[WHAT TO WORK ON] From the data below, retype exactly the lines starting with the one that contains "Image resolution: width=1568 pixels, height=765" and ending with the one that contains "Task: Configure the Java with Maven workflow", both included.

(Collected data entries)
________________________
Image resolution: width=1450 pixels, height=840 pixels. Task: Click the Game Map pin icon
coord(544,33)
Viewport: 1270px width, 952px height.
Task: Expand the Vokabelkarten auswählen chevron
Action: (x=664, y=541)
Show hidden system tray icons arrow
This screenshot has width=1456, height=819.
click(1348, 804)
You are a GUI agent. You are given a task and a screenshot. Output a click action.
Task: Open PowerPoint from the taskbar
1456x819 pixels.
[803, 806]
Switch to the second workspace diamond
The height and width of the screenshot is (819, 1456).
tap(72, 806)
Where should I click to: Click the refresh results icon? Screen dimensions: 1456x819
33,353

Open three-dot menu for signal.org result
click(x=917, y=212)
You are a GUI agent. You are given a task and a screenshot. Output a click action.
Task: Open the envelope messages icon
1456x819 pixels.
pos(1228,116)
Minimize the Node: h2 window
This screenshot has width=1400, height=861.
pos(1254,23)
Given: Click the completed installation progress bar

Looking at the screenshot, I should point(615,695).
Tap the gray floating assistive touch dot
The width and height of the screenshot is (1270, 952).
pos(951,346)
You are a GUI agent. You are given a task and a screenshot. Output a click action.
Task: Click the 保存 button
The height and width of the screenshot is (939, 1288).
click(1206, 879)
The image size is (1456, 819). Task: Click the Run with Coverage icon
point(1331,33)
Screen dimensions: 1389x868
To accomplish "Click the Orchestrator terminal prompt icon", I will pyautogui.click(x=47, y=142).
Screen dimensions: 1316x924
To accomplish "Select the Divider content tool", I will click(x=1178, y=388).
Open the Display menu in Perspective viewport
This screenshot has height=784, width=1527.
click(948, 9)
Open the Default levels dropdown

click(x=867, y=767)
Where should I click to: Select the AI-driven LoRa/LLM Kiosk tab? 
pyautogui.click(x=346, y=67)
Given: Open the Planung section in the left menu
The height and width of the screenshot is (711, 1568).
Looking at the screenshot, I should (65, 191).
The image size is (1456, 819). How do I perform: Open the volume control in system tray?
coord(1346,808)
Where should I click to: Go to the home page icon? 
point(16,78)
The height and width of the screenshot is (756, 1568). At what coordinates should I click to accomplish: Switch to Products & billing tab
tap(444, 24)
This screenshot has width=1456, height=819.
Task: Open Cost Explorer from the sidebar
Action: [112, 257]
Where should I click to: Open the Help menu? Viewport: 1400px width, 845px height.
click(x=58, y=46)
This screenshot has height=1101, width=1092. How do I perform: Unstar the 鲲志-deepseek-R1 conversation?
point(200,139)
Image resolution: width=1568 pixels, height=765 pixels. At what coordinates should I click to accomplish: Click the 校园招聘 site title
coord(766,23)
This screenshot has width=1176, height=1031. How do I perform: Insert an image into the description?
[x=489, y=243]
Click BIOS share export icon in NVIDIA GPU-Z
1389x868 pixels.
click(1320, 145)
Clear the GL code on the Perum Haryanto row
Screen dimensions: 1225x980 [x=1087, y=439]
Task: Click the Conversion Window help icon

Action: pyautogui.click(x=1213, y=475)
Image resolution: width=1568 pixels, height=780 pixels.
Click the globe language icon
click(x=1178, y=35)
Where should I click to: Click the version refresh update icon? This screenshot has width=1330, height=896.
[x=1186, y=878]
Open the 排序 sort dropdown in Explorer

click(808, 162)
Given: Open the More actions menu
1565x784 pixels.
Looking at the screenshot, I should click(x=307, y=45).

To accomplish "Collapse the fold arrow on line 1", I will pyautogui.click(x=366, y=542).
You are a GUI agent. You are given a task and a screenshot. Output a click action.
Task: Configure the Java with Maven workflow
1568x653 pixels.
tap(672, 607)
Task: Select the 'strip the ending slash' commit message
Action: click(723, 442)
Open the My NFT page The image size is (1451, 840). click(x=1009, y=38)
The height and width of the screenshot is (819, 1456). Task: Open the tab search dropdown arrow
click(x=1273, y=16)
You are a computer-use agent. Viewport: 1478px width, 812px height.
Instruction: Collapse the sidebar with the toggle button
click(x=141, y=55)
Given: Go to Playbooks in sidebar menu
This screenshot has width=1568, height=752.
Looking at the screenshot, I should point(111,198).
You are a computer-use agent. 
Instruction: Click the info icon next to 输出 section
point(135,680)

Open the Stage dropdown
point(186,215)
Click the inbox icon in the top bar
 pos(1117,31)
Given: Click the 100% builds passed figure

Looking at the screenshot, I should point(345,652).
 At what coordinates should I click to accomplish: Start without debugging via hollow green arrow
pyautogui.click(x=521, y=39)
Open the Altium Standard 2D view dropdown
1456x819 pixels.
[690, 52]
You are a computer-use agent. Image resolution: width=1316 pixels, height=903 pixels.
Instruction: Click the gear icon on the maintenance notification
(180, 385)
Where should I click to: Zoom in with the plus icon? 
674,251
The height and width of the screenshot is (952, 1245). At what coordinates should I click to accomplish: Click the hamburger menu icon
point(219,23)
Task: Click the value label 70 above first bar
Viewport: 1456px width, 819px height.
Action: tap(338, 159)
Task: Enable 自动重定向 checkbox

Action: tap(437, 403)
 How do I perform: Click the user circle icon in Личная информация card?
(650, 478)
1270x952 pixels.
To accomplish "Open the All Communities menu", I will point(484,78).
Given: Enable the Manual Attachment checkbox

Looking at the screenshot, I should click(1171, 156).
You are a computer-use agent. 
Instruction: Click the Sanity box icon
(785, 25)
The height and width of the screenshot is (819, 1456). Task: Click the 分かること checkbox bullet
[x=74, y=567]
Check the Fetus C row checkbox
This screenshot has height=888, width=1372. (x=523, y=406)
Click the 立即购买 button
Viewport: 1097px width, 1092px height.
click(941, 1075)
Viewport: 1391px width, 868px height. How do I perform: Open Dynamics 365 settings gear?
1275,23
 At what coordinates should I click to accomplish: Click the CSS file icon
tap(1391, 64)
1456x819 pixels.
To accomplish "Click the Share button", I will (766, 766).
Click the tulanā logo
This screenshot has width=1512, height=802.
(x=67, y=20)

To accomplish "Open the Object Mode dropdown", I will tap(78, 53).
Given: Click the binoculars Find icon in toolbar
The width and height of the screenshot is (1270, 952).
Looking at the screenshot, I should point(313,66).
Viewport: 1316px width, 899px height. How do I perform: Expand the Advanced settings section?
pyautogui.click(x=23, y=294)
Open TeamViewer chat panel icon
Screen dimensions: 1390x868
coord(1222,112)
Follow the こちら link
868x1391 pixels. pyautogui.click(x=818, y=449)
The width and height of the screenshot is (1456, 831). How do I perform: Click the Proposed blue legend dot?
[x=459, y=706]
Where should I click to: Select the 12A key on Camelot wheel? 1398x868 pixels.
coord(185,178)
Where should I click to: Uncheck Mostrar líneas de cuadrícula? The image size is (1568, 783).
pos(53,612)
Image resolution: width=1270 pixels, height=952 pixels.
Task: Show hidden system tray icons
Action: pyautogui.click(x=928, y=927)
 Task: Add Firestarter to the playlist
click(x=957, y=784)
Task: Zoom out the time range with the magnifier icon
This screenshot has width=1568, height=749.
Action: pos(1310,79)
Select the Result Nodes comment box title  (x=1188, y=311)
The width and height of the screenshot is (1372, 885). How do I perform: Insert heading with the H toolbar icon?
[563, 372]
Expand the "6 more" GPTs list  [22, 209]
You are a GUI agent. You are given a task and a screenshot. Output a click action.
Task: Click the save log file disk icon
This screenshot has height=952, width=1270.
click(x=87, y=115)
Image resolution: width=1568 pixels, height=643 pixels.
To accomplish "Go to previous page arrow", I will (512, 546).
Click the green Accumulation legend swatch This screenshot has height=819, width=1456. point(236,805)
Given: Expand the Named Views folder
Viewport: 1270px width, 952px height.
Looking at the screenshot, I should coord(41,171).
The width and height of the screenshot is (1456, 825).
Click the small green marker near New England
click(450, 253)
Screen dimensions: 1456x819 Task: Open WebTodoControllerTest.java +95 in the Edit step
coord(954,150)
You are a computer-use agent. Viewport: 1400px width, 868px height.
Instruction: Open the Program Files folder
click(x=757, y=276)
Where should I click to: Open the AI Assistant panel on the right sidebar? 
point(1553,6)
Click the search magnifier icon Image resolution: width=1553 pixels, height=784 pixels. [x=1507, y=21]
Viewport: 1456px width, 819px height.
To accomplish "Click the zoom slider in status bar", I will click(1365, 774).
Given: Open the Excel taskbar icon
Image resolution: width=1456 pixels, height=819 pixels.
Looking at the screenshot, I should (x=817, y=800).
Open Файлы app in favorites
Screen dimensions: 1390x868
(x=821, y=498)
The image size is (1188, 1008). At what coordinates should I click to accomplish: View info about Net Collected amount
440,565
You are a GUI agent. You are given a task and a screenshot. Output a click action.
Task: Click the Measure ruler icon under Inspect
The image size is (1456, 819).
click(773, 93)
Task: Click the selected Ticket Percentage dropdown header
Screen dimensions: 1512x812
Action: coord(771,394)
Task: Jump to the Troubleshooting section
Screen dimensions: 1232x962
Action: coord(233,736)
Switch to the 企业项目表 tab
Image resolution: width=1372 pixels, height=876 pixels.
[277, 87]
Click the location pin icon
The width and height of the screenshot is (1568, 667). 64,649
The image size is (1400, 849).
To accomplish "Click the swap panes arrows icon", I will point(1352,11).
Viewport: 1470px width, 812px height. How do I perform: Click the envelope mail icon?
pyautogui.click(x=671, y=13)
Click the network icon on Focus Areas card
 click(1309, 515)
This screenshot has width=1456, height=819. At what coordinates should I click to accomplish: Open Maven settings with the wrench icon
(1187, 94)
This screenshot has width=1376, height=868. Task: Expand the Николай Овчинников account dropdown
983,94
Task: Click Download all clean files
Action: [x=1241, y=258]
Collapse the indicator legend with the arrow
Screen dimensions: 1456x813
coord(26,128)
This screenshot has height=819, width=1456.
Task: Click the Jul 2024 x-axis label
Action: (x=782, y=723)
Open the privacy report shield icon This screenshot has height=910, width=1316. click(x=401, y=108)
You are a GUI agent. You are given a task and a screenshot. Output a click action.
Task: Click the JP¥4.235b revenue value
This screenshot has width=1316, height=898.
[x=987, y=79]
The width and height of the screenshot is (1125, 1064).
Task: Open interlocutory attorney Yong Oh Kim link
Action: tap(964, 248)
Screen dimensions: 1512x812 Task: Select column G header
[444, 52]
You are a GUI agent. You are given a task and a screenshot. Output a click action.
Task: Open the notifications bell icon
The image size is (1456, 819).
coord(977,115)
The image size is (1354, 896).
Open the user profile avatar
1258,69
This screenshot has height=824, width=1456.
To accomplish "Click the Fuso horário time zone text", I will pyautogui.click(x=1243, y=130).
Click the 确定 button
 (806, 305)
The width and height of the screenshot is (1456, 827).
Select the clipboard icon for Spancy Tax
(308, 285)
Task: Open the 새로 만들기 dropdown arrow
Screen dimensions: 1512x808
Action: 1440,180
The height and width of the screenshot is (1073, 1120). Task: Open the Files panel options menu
________________________
[RESULT OF THE TASK]
Image resolution: width=1568 pixels, height=765 pixels. At what coordinates should I click to accomplish: Click the 校园招聘 site title
coord(766,23)
This screenshot has width=1176, height=1031. How do I perform: Insert an image into the description?
[x=489, y=243]
Click BIOS share export icon in NVIDIA GPU-Z
1389x868 pixels.
click(1320, 145)
Clear the GL code on the Perum Haryanto row
Screen dimensions: 1225x980 [x=1087, y=439]
Task: Click the Conversion Window help icon

Action: pyautogui.click(x=1213, y=475)
Image resolution: width=1568 pixels, height=780 pixels.
Click the globe language icon
click(x=1178, y=35)
Where should I click to: Click the version refresh update icon? This screenshot has width=1330, height=896.
[x=1186, y=878]
Open the 排序 sort dropdown in Explorer

click(808, 162)
Given: Open the More actions menu
1565x784 pixels.
Looking at the screenshot, I should click(x=307, y=45).

To accomplish "Collapse the fold arrow on line 1", I will pyautogui.click(x=366, y=542).
You are a GUI agent. You are given a task and a screenshot. Output a click action.
Task: Configure the Java with Maven workflow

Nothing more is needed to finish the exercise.